Burgau, 15 de Agosto de 2007
Helder Adegar Fonseca (HAF)

domingo, agosto 17

10148º Dia

I
Regresso às caminhadas em maré-baixa, apanha de isco, uma vista pelas novas do dia e mais uma conversa, entre um 2º pequeno almoço e uma bica, com o eng. J. , como sempre na na mesa de proa da “Prateleira”: as condições ecológicas desta costa; a pressão dos empreiteiros e dos influentes; a longa história de pequenas e grandes cedências, o caos do trânsito e a excessiva carga de utilizadores sobre esta praia, e alguns sinais de descuido …a merecer mais que este registo.

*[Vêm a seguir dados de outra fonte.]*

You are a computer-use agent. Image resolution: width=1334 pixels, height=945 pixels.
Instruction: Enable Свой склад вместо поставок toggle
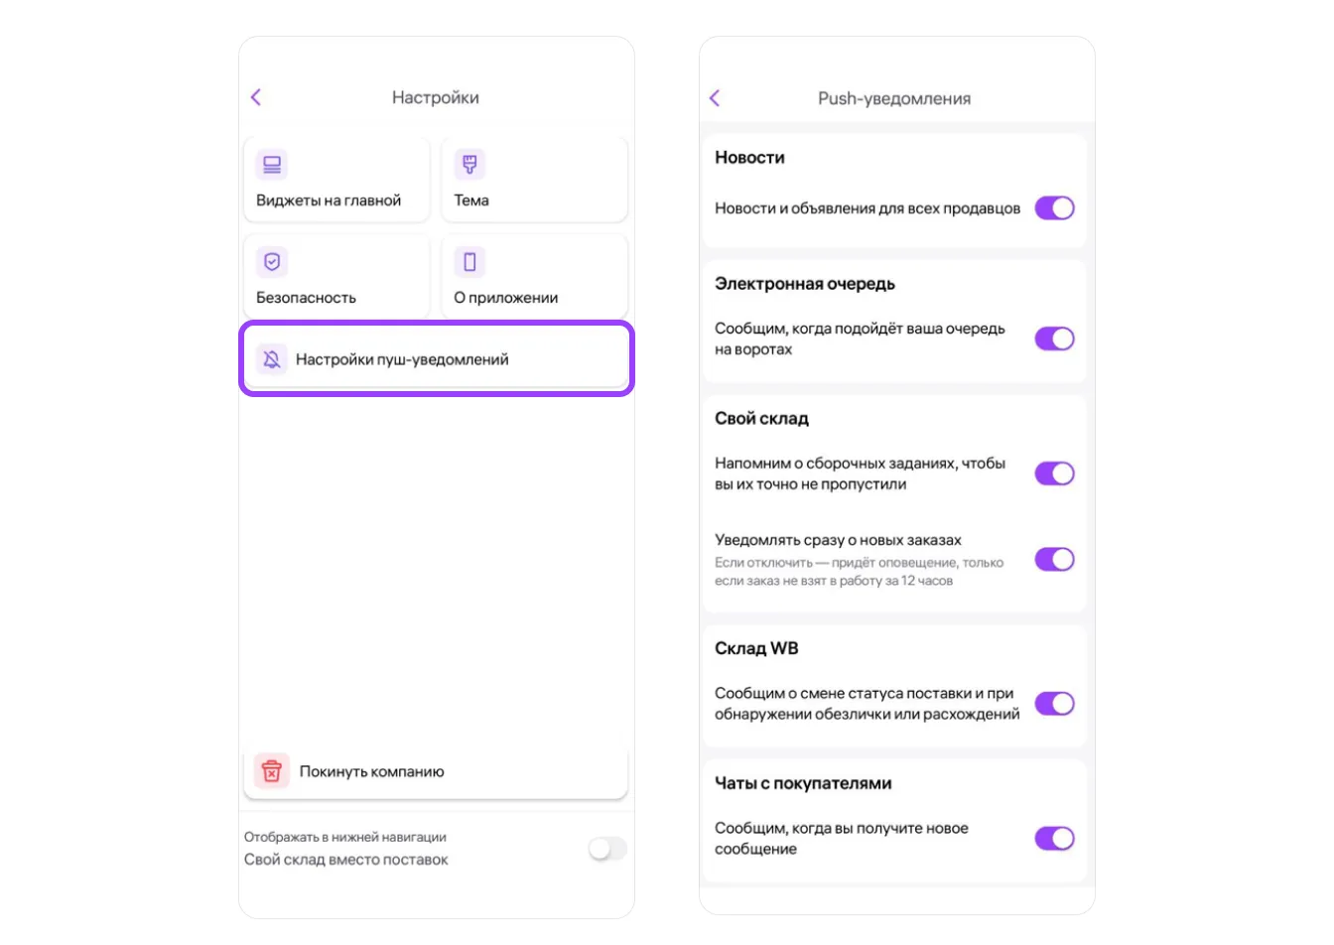(x=607, y=849)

Com o arroz de polvo, a “longa siesta”, o chá na Varanda e uma parte do V capítulo de Elikia M´Bokolo chegou o por de sol, sem que se vislumbre um sinal de mar anunciador de um regresso à pesca. Noite dentro ainda tempo para deitar uma vista sobre alguns dados (indices) da mobilidade social em Portugal (1880-1960)....
II- Conversas ligadas
A praia mudou a sua população de veraneio. De um modo geral temos a partir de finais de julho 4 grupos em Burgau:
a) os veraneantes com origem familiar na vila, local a que regressam em diversos momentos do ano: por vezes são vários herdeiros de bens ainda não partilhados e que por isso se revezam ou reunem na casa de herança comum
b)os veraneantes que, depois de uma fase mais ou menos longa de recurso ao mercado de aluguer, acabaram por decidir aqui comprar pequenas ou grandes segundas habitações e que recorrentemente (há pelo menos 20 anos, os mais irredutíveis) aqui regressam para uma estada que varia entre a última semana de julho e a primeira de setembro;
c)os veraneantes de aluguer que se didivem em dois grandes grupos: o da segunda quinzena de Julho e primeira de agosto, essencialmente dos meios urbanos do sul a partir da linha Lisboa- Leiria-Torres Novas: uns ocasionais enquanto outros alugam casas há uma ou mais dezenas de anos; o da segunda quinzena de agosto, os mais irregulares e voláteis, são essencialmente oriundos do extremo norte do país, especialmente do litoral, do Porto até Viana do Castelo-Braga.
Uns e outros, pertencem a mundos muito diferenciados:desapareceram alguns lavradores alentejanos, permenecem muitos assalariados urbanos (funcionários públicos ou privados), pequenos industriais e comerciantes, quadros médios e superiores (dos sectores privado e público). Muitos deles vejo-os aqui e só aqui anos a fio: chegarm com os filhos, que vão crescendo, e regressam ano a ano, com novas gerações... duas e três gerações, muitas presentes em simultâneo (o mercado das casas grandes anima-se mais). E entre a praia e o café (excepto ontem que o FCP perdeu: não sairam de casa....um velho costume pois o local tem uma freguesia muito leonina) passam o tempo. Em grupos amplos (muitos chapéus de sol, muita geladeira, sacos de fruta, tralha de praia ....ou muitas mesas juntas...) conversam muito, muito alto, sobre a sua vida e a dos outros. E de fragmentos de conversas que acabo por apanhar, aqui e ali, com as tonalidades locais próprias, percebo que toda a gente aqui está com o dinheiro muito contado... mais contado do que nunca, muido descontente por isso e convencida de que os anos próximos serão ainda mais incertos.